* **PROBLEM DESCRIPTION**: Please pull every text line out of the data below, reproducing each one word for word, and leave the pictures out of your answer.

(Pointing records for text and elements)
____________

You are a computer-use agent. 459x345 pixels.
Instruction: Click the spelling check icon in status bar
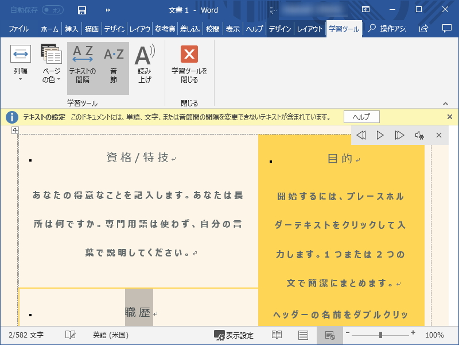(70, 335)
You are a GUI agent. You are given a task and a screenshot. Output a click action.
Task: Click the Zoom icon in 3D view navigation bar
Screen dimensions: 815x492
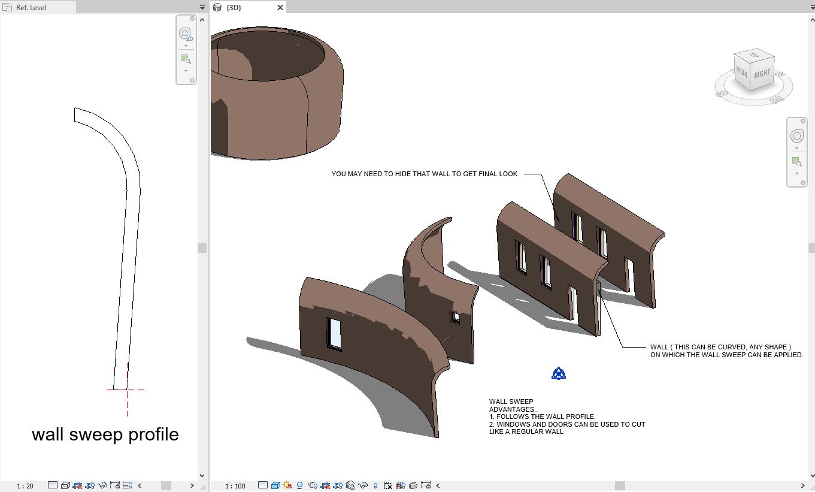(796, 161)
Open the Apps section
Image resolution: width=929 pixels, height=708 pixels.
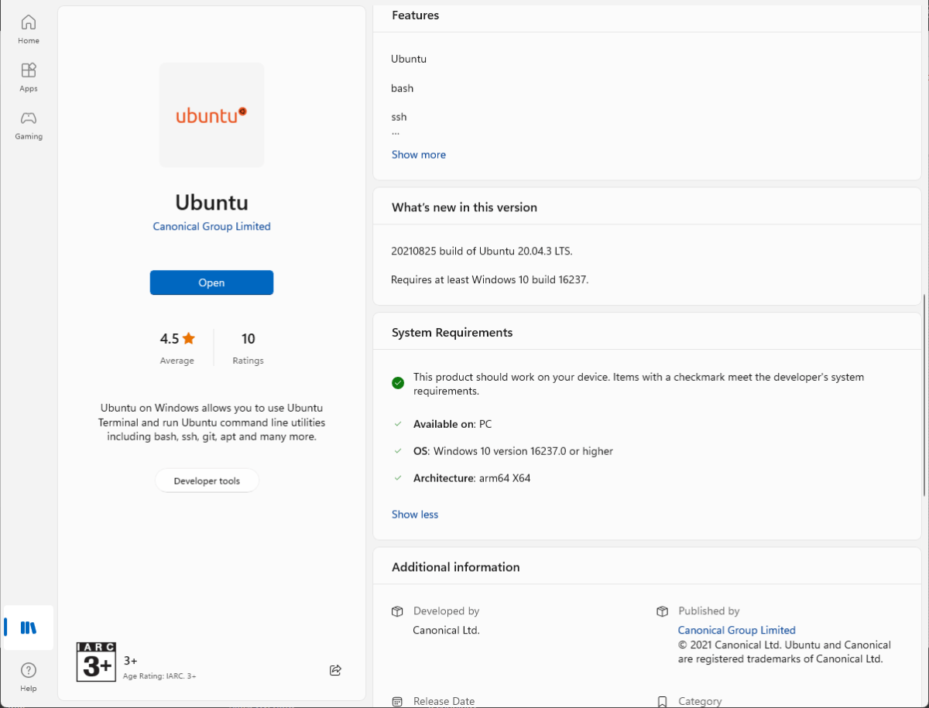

____________

* **CORRECT OUTPUT**:
You are a computer-use agent. 459x345 pixels.
Instruction: Click the spelling check icon in status bar
(70, 335)
You are a GUI agent. You are given a task and a screenshot. Output a click action.
Task: Click the Zoom icon in 3D view navigation bar
Screen dimensions: 815x492
(796, 161)
Open the Apps section
Image resolution: width=929 pixels, height=708 pixels.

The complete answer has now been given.